In the same letter to Bill, Rickenbacker tried to extend the lesson: “Take your life and ours. Surely, there was a Power Above that brought us together and thus made possible a happier and fuller life for Mother and myself and, we hope, a happy, pleasant, comfortable, long, and useful life for you.” Those two sentences, reported Bill, were “the only reference I know of where Dad speaks of having adopted his children.” (Bill, who described his crisis of faith as a “temporary aberration,” had an older brother.)

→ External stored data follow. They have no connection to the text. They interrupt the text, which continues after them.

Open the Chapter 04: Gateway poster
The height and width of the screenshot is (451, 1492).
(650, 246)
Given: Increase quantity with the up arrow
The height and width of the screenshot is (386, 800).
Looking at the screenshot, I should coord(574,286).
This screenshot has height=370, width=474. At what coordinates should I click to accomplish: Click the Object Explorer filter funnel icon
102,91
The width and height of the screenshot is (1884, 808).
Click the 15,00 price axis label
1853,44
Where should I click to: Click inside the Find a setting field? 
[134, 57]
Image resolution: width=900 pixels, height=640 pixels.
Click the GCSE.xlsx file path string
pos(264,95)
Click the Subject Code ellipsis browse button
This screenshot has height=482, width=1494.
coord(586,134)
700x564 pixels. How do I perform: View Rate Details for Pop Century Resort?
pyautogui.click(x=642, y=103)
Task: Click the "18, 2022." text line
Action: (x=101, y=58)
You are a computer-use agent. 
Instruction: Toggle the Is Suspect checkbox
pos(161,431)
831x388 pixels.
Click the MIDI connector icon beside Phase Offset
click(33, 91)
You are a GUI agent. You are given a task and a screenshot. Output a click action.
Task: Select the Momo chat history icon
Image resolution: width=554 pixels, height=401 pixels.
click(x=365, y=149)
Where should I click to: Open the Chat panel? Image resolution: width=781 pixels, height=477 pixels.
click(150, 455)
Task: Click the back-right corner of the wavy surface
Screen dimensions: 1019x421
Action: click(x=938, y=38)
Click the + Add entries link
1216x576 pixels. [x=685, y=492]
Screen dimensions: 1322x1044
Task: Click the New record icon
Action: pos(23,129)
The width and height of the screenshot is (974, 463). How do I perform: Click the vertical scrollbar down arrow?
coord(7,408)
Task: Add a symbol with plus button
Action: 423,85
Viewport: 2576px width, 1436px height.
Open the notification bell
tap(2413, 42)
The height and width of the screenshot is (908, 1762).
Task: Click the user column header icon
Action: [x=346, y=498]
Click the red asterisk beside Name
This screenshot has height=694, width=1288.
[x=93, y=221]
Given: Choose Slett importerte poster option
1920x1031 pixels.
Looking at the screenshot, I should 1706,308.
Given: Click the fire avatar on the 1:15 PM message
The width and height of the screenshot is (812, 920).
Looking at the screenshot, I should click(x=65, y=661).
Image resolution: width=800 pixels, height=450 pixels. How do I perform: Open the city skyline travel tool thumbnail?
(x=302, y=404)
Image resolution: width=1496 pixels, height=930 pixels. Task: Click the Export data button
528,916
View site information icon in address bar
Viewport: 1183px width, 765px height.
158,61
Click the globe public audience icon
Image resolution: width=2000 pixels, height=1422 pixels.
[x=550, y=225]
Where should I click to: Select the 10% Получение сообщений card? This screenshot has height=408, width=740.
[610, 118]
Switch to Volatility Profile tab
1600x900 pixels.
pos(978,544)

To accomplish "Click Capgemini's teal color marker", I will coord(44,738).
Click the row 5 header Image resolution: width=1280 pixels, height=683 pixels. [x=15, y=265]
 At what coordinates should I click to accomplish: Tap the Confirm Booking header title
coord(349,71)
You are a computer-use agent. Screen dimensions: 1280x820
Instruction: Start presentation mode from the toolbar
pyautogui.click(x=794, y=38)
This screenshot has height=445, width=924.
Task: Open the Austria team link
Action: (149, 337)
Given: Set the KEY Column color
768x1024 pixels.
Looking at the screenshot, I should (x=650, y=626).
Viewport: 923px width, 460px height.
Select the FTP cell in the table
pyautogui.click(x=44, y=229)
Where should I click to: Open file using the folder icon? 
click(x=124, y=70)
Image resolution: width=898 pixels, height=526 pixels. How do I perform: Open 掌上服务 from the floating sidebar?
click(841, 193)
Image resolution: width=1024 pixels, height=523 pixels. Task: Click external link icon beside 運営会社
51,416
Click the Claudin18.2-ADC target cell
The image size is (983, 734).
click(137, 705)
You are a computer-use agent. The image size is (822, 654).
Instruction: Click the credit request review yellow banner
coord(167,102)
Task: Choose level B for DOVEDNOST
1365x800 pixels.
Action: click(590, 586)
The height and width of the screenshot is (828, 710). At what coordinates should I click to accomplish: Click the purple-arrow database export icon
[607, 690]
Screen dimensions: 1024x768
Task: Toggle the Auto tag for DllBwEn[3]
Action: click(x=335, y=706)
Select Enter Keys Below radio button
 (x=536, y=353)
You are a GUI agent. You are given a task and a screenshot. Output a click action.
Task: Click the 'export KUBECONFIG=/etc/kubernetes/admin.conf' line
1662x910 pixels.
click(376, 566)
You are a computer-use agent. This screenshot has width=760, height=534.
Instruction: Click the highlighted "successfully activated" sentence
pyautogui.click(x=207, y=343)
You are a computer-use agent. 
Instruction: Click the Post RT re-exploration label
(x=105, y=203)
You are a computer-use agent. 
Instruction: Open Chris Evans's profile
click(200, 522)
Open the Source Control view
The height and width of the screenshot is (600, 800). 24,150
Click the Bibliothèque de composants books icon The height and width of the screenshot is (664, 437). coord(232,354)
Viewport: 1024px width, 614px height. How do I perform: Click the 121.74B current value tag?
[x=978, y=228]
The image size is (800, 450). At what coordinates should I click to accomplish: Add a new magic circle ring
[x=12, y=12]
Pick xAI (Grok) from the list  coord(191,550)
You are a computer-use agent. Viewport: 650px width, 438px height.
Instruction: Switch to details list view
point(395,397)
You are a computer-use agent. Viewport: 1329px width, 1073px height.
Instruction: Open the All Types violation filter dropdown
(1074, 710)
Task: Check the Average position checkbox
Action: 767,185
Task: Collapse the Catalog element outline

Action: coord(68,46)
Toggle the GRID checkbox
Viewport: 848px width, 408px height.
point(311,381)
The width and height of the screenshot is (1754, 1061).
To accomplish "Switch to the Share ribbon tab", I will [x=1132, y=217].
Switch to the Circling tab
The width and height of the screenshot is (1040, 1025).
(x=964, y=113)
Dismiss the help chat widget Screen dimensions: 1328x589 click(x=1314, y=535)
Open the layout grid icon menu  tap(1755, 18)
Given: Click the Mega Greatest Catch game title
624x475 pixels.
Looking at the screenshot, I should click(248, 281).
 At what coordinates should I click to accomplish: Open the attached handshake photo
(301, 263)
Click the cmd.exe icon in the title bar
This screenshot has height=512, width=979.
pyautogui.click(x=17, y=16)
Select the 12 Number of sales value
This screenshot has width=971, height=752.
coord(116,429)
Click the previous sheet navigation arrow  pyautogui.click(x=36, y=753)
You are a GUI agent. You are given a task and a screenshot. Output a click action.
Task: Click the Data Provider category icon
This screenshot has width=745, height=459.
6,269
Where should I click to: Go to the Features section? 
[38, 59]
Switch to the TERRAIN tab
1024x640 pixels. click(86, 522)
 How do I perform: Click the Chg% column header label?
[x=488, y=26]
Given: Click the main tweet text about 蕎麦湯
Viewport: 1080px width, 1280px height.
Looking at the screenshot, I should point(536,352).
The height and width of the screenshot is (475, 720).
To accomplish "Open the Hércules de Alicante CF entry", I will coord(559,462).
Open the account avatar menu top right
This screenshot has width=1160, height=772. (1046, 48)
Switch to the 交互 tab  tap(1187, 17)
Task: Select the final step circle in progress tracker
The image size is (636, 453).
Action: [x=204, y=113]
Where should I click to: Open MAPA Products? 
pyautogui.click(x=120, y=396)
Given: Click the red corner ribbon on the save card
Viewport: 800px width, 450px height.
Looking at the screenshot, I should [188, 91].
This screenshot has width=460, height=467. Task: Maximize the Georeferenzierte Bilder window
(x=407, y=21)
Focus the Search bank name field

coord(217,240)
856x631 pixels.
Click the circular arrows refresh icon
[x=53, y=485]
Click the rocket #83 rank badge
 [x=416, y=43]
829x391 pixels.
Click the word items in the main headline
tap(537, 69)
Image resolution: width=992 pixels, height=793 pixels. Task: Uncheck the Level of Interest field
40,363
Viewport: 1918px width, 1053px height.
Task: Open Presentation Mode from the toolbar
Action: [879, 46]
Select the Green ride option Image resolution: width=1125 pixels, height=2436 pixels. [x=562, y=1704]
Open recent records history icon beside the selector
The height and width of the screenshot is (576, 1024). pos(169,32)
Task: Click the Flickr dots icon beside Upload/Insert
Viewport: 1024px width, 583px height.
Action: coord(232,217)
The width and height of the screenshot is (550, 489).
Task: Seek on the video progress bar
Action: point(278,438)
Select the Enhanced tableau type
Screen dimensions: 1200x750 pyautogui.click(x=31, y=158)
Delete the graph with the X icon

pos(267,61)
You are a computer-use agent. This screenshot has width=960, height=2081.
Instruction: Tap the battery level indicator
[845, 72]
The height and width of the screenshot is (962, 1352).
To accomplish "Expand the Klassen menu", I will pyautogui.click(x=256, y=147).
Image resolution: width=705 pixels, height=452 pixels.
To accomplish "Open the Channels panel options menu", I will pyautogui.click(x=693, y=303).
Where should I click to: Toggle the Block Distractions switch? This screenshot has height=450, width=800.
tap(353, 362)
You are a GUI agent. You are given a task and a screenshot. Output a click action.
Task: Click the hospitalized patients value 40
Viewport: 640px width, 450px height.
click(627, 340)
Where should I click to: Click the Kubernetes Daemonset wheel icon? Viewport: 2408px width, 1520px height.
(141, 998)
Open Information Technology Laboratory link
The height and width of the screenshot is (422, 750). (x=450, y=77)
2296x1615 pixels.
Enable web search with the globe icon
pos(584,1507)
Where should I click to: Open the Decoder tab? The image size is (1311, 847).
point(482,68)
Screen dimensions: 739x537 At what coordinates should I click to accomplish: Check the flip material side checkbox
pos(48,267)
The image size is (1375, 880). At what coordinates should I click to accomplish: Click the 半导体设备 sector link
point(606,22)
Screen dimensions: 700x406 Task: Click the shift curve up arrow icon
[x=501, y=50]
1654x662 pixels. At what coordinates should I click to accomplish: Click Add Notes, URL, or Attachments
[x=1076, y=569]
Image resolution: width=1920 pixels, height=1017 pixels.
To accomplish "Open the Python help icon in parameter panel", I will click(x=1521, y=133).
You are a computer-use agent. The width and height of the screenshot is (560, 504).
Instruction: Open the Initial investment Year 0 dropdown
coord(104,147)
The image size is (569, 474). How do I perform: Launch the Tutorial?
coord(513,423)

Rickenbacker remained active in business until 1965, and also became more comfortable talking about politics. “We are now living in a garrison state,” he warned in 1951. “We are going to get taxes on top of taxes, resulting in a lower and lower standard of living as time goes on. With those taxes will come controls on top of controls, which means the loss of more and more of those liberties we cherish so dearly.” A decade later, as he sided with Barry Goldwater’s effort to reshape the Republican party, he called on conservatives to “take individual freedom as their battle cry and resist the encroachment of federal power.”
When Rickenbacker died in 1973, Bill wrote his obituary for National Review: “Once, for the sake of the historical record, he counted up the number of times he had escaped death.” There were plenty of close calls — on racetracks, in the skies, afloat on the Pacific — as well as at least one joke. Rickenbacker included his 50th wedding anniversary on the list. Death’s 136th attempt finally got him, shortly after a Fourth of July parade in Miami, his last public appearance. He died vacationing with his wife in Zurich, near the farms where his parents had been born.